TWM548253U - Cooling device - Google Patents

Description

Cooling device

This creation is related to a cooling device, and in particular to a cooling device that prevents leakage of coolant.

According to the air-conditioned building, semiconductor factory, refrigerator, etc., the internal cooling must be carried out through the cooling system, especially in the integrated circuit manufacturing process of the semiconductor industry, whether it is film deposition, etching or heat treatment. To ensure the stability of the manufactured products, the temperature must be maintained within a certain range.

At present, the chiller is widely used in the cooling device of the industry. The existing chiller structure is mainly composed of components such as an evaporator, a water tank and a pump, and the pipeline is sequentially connected to each other to form a cooling circulation system.

When the water tank supplies cold water to the pump through the pipeline, the pump transports the cold water to the object to be cooled through the pipeline, so that the cold water exchanges heat with the object to be cooled, and the heat energy of the object to be cooled is taken away, at this time, in the pipeline The cold water becomes hot water by absorbing the heat energy of the object to be cooled, and then the hot water is sent to the evaporator through the pipeline to exchange heat between the evaporator and the cold source inside the ice water machine to heat the pipeline. After the heat energy of the water is taken away, the water in the pipeline becomes cold water, and then flows back into the water tank.
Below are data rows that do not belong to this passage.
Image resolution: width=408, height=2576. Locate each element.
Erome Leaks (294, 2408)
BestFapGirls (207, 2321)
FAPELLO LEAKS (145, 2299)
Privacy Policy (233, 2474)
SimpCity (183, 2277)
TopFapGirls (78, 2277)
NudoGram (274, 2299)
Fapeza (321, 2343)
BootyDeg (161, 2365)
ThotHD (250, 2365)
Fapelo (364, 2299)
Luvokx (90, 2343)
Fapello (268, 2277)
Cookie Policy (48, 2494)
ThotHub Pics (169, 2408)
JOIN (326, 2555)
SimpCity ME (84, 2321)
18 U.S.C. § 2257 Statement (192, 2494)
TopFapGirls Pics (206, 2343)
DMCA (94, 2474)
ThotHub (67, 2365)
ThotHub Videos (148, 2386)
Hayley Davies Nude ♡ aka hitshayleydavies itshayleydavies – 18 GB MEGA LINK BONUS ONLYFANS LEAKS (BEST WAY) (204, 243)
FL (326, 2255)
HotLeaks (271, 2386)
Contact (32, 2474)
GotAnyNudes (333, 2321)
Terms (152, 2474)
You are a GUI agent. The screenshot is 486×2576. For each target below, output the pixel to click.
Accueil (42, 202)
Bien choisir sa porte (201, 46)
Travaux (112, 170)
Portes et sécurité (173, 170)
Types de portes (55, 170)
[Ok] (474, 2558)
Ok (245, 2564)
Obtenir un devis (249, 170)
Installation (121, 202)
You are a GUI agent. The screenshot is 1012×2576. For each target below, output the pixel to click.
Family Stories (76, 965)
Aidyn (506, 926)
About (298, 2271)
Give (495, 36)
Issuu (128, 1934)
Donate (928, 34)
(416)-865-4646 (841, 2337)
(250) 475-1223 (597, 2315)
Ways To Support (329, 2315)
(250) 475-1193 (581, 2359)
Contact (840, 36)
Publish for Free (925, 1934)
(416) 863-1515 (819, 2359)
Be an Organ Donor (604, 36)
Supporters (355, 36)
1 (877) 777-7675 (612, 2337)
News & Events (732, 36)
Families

Accordingly, the reciprocating circulation cooling can achieve the effect of maintaining the ambient temperature of the semiconductor plant and the like in a desired range.

However, the above-mentioned ice water machine often uses a vertical pump, and the main components thereof are composed of a motor seat, a pipe body, an impeller and a front cover, and the pump pumps the liquid upwards and is sent out by the outlet of one side, but When the operation is stopped, a negative pressure is generated to pour the liquid back into the pipe body, and it will quickly overflow upward, and the pump discharge and overflow capacity is insufficient, which often causes damage to the pump.

In addition, because of the long-term use of the vertical pump, the coolant in the pump easily leaks between the bearings of the impeller, and the coolant (for example, hydrochlorofluorocarbon (CFC), hydrochlorofluorocarbon (HCFC) or hydrofluorocarbon (HFC) After the leak, it will also evaporate to make fluoride ions in the air, and the fluoride ions may also react with water molecules (H2O) in the air to form hydrofluoric acid (HF), which may also be hydrofluoric acid (HF). Erosion of wafers in semiconductor processes.

Furthermore, since the above-mentioned vertical pump shaft seal is prone to leakage, it causes loss in the production process; if the coolant is a highly toxic chemical substance, it will cause irreparable damage to the environment, products and workers. .

Therefore, the creator of this case is observing the above-mentioned deficiencies, and there is a creation of this creation.

The main purpose of this creation is to provide a cooling device which is mainly provided with a magnetic pump in the internal coolant circulation circuit, thereby preventing the leakage of the cooling liquid due to the friction loss, and at the same time, the product of the production equipment. The yield is kept above a certain level.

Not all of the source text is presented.